Opinion

The outrage machine: How social media profits from fake literacy panics

N
Nuzhat Tahiya

Every few weeks, the same performance unfolds across social media: a screenshot appears – usually from TikTok or Instagram – showing a comment so breathtakingly ignorant that it defies belief. The responses are swift and predictable: thousands of shares and quote-retweets lamenting the death of education, bemoaning Gen Z's supposed illiteracy, and declaring that humanity is doomed.

There's just one problem: most of these comments are jokes.

The practice of cherry-picking obviously facetious comments to manufacture outrage has become an industry on social media. Content creators will screenshot deliberate absurdities, strip away all context, and present them as genuine evidence of intellectual decline. The result is a self-perpetuating cycle of moral panic and fearmongering that generates clicks, engagement, and ad revenue, while telling us absolutely nothing true about young people's literacy or intelligence.

Anyone who has spent ten minutes on platforms dominated by teens and young adults will understand their particular brand of humour, where deadpan absurdity and deliberate obfuscation reign supreme. Comment sections are filled with people pretending to misunderstand basic concepts, making intentionally ridiculous statements, or committing to elaborate bits. "Shakespeare should've just used Grammarly" isn't a confession of ignorance—it's a joke that assumes everyone knows Shakespeare predated spell-check software by several centuries. The humour lies in the deliberate anachronism and obtusity.

But nuance doesn't generate engagement like outrage does. And so, these comments get screenshotted, stripped of their context, and presented to older audiences on other platforms as “Exhibit A” in the case against modern education. The people sharing them either don't understand the joke or, more cynically, understand it perfectly and don't care. A viral post lamenting youth stupidity can generate hundreds of thousands of interactions, while a post saying "This was obviously sarcasm" receives virtually none.

This mirrors older moral panics and fearmongering about new media. Comic books were supposed to rot children’s brains. Television was blamed for shortening attention spans. Video games were accused of destroying empathy. Each wave of panic used selective examples to stand in for an entire generation’s cognitive capacity. The current phenomenon of hand-wringing about generational decline is more of the same, perfectly adapted to the economics of clicks and popular internet discourse.

The irony is rich. The same people sharing these screenshots as evidence of deteriorating reading comprehension are demonstrating a failure of reading comprehension. They cannot recognise obvious satire, nor do they pause to consider context. They only see something that confirms their pre-existing biases about "kids these days" and immediately hit share, abandoning critical thinking.

What’s especially cynical is how often these posts frame themselves as a defence of intellectual rigour. The caption mourns “declining literacy” or “the death of reading comprehension”, positioning the poster as a beleaguered defender of knowledge, but the method of cherry-picking jokes and presenting them as representative is profoundly anti-intellectual. The very skills being lamented – contextual reading, inference, and charitable interpretation – are the ones being discarded.

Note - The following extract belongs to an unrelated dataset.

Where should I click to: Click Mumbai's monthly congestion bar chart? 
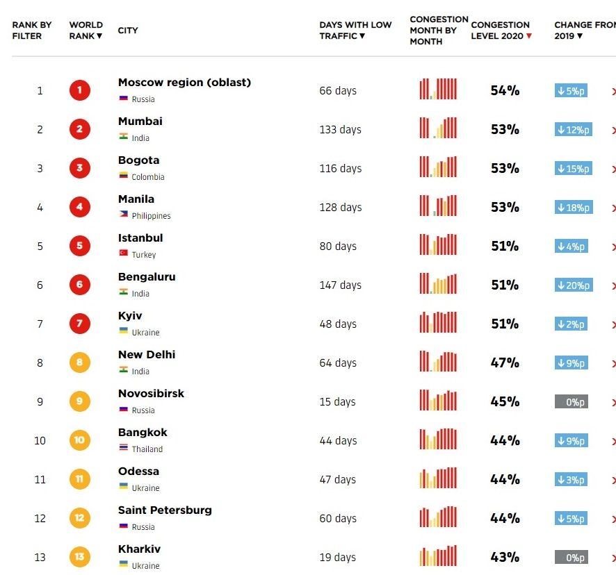point(438,128)
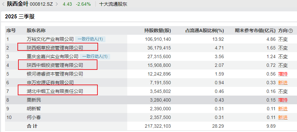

There’s also a generational narrative at work. Older users repost these comments as evidence that “Gen Z can’t read", even though ironic illiteracy jokes have existed as long as comment sections have. The difference is scale: what once stayed in a niche forum now becomes a screenshot circulating far beyond its original audience. As a result, the humour collapses when removed from its native environment, and the misreading is then blamed on the younger generation rather than on the act of decontextualisation itself.

There’s another layer to this genre of social media outrage: it flatters the viewer. To laugh at a screenshot of someone “missing the point” is to implicitly place oneself on the right side of intelligence. The post doesn’t ask why someone might be joking, or how online humour works. It simply invites the audience to feel smarter than a caricature. That feeling is addictive, and it keeps people scrolling.

None of this is to deny that literacy gaps exist or that educational systems face real challenges. But serious issues don’t reveal themselves through viral screenshots chosen for maximum ridicule and content farming. They require data, a longitudinal study, and an understanding of how people actually communicate online. Treating irony as evidence of ignorance doesn’t diagnose a problem; it creates one by training audiences to read in the least generous way possible.

In the end, the real decline isn’t in literacy but in interpretive charity. When jokes are routinely reframed as proof of stupidity, we lose the ability to distinguish between bad faith, humour, and genuine misunderstanding. And that flattening of meaning, ironically enough, does more damage to critical thinking than any misspelt comment ever could.